For the selected $K^*$ we report component means, weights, per-component firm composition, and the marginal-density crossing points from the two-component fit, which serve as the natural per-accountant thresholds.

## K. Pixel-Identity and Firm A Validation (No Manual Annotation)

Rather than construct a stratified manual-annotation validation set, we validate the classifier using three naturally occurring reference populations that require no human labeling:

1. **Pixel-identical anchor (gold positive):** signatures whose nearest same-CPA match is byte-identical after crop and normalization.
Handwriting physics makes byte-identity impossible under independent signing events, so this anchor is absolute ground truth for non-hand-signing.

2. **Firm A anchor (replication-dominated prior positive):** Firm A signatures, treated as a majority-positive reference whose left tail is known to contain a minority of hand-signers per the interview evidence above.
Classification rates for Firm A provide convergent evidence with the three-method thresholds without overclaiming purity.

3. **Low-similarity anchor (gold negative):** signatures whose maximum same-CPA cosine similarity is below a conservative cutoff ($0.70$) that cannot plausibly arise from pixel-level duplication.

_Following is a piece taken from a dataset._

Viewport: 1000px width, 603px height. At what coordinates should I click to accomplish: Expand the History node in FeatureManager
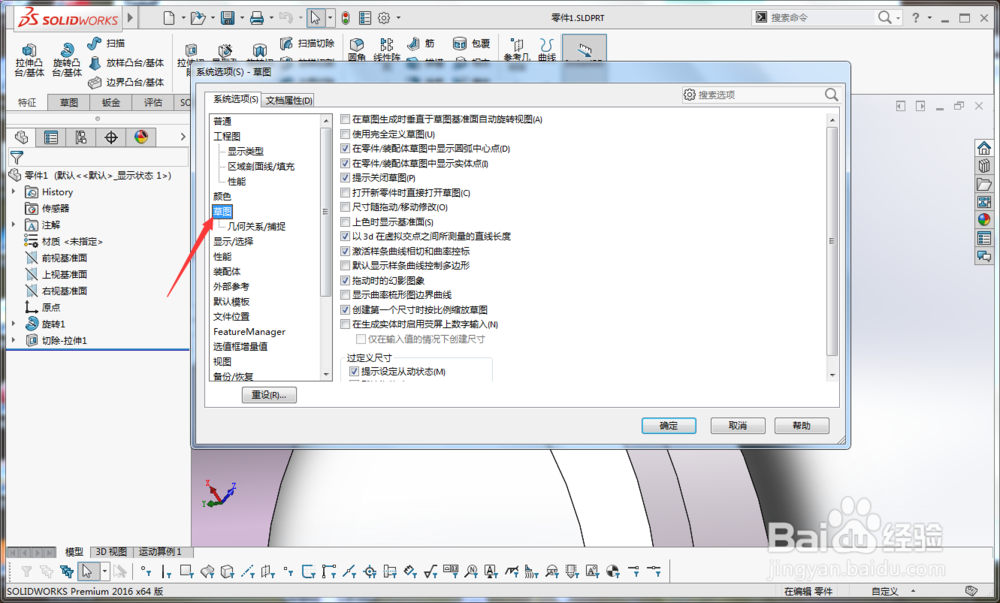tap(11, 192)
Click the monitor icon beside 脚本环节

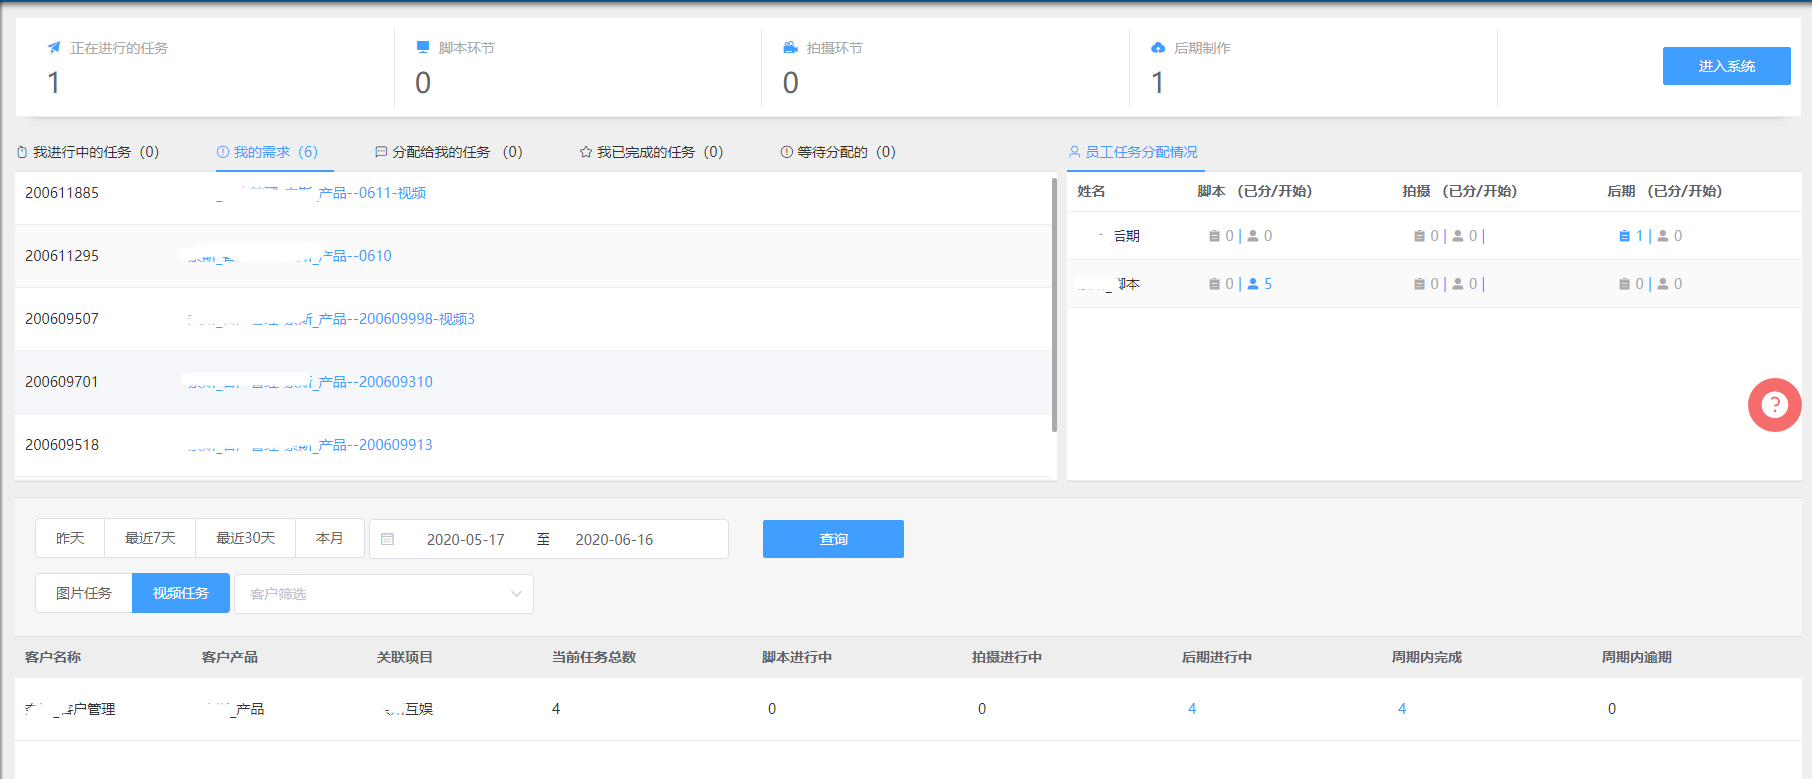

From these anchors we report Equal Error Rate (EER), precision, recall, $F_1$, and per-threshold False Acceptance / False Rejection Rates (FAR/FRR), following biometric-verification reporting conventions [3].
We additionally draw a small stratified sample (30 signatures across high-confidence replication, borderline, style-only, pixel-identical, and likely-genuine strata) for manual visual sanity inspection; this sample is used only for spot-check and does not contribute to reported metrics.

## L. Per-Document Classification

The final per-document classification combines the three-method thresholds with the dual-descriptor framework.
Rather than rely on a single cutoff, we partition each document into one of five categories using convergent evidence from both descriptors with thresholds anchored to Firm A's empirical distribution:

1. **High-confidence non-hand-signed:** Cosine $> 0.95$ AND dHash $\leq 5$.
Both descriptors converge on strong replication evidence consistent with Firm A's median behavior.

2. **Moderate-confidence non-hand-signed:** Cosine $> 0.95$ AND dHash in $[6, 15]$.
Feature-level evidence is strong; structural similarity is present but below the Firm A median, potentially due to scan variations.

3. **High style consistency:** Cosine $> 0.95$ AND dHash $> 15$.
High feature-level similarity without structural corroboration---consistent with a CPA who signs very consistently but not via image reproduction.

4. **Uncertain:** Cosine between the KDE crossover (0.837) and 0.95 without sufficient convergent evidence for classification in either direction.

5. **Likely hand-signed:** Cosine below the KDE crossover threshold.

The dHash thresholds ($\leq 5$ and $\leq 15$) are directly derived from Firm A's empirical median and 95th percentile rather than set ad hoc, ensuring that the classification boundaries are grounded in the replication-dominated calibration population.